Como onde há vida sempre há esperança, vamos lutar juntos para vencer e sair do outro lado. Embora ainda haja bolsonarista perdido sob as marquises defronte aos quartéis, não há mais hipótese de os “patriotas” golpearem a democracia. Na verdade, nunca houve, apesar dos arroubos do presidente derrotado e do seu entorno mais radical. O ano está acabando. A terra vermelha do cerrado se encarregará de enterrar o entulho, a herança maldita desses últimos quatro anos. O período acabou no ralo. Perdemos décadas de desenvolvimento, mas o desfecho foi de um ganho incomensurável para o povo brasileiro: nos livramos do gerador do caos, do mito de barro.

Particularmente sempre me lembrarei de que, em 2022, além da estonteante vitória de Luiz Inácio, houve um movimento golpista que ficou conhecido como o Grande Mimimi ou o Chororô da Elite Desmamada. Mais do que Lula da Silva ou qualquer conceito ideológico, a recuperação do orgulho nacional é o que devemos comemorar na manhã de 1º. de janeiro de 2023. Será o resultado de nosso esforço por algo que tanto desejamos: a perenidade democrática. Como dizia Fernando Pessoa, o mais universal dos poetas portugueses, tudo vale a pena quando a alma não é pequena. A dos brasileiros que nunca quiseram a volta do irmão do Henfil definitivamente é uma das menores e a mais perversa da terra de Deus acima de todos.

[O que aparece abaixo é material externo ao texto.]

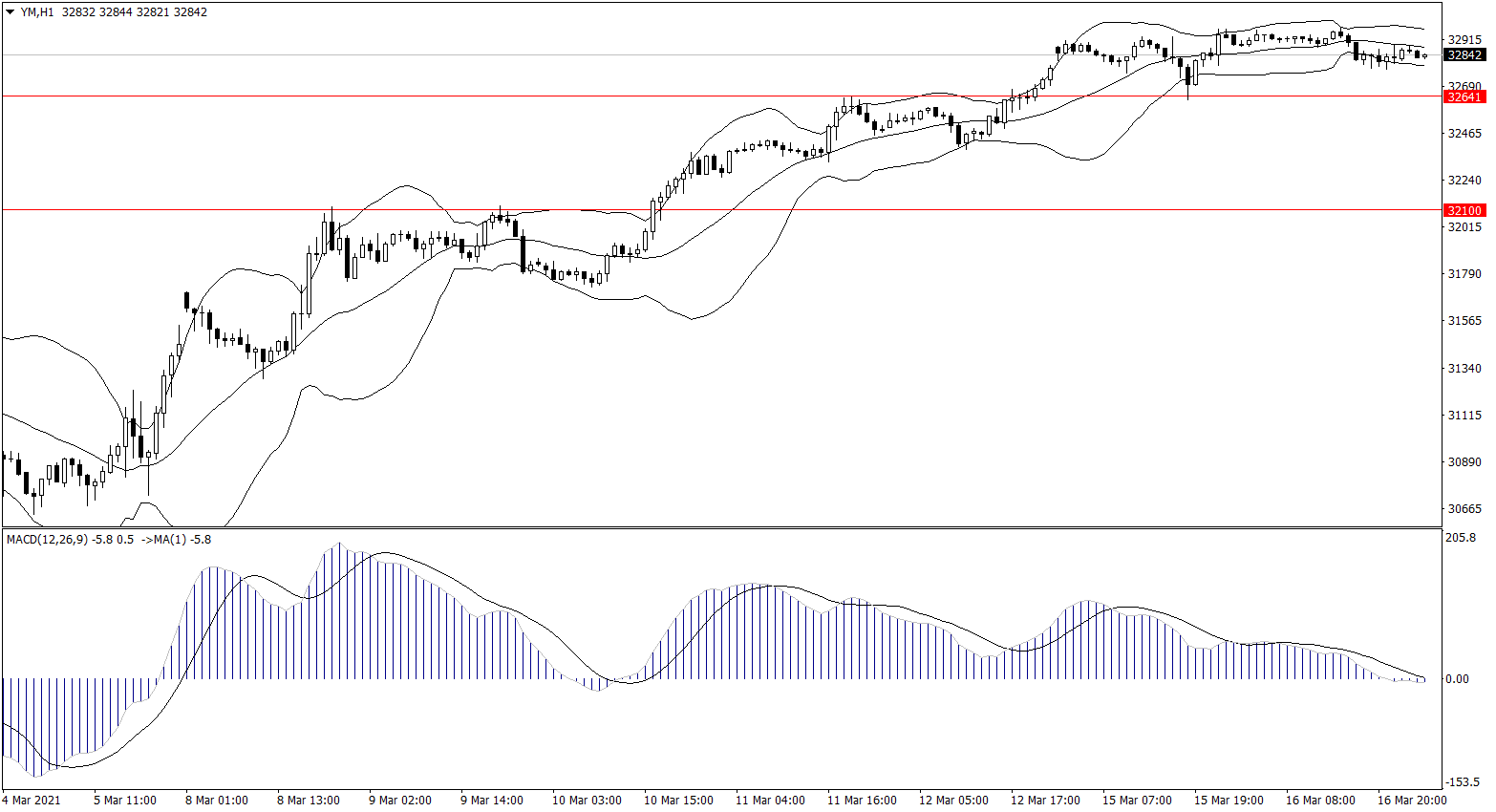Screen dimensions: 1496x812
Task: Click the OHLC values 32832 32844 32821 32842
Action: click(x=134, y=12)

Presidente diplomado e golpistas sob controle, poderemos começar a sonha com a paz e com o amor. A partir desse dia, talvez consigamos mostrar aos defensores do ódio que divergência de opinião jamais deve ser motivo para hostilidade. Também devemos lembrar aos vitoriosos a desnecessidade de entrar para a história para fazer um mundo melhor. Em resumo, aquele que não é capaz de governar a si mesmo não será capaz de governar os outros. Foi o que vimos e experimentamos nesses últimos quatro anos. Lutemos para que nunca mais tenhamos dias em que a gente se sente como quem partiu ou morreu.

Quanto a incontroversa vitória de Lula da Silva, é bom o povo conhecido por contribuinte se preparar para o pior. O cenário é de terra arrasada. Tudo indica que, por falta de propostas e projetos do governo que se finda, o Brasil terá de ser refeito, provavelmente reinventado. A hipótese de caos anunciado me faz refletir sobre uma máxima recente da direita, para a qual, quando a esquerda perde uma eleição, ela tenta destruir o país. Quando ganha, consegue. Interessante para quem não raciocina. Para quem pensa, bastam dois segundos para se concluir que quem está no poder desde 2018 é justamente a direita. Portanto, a quem culpar pela destruição?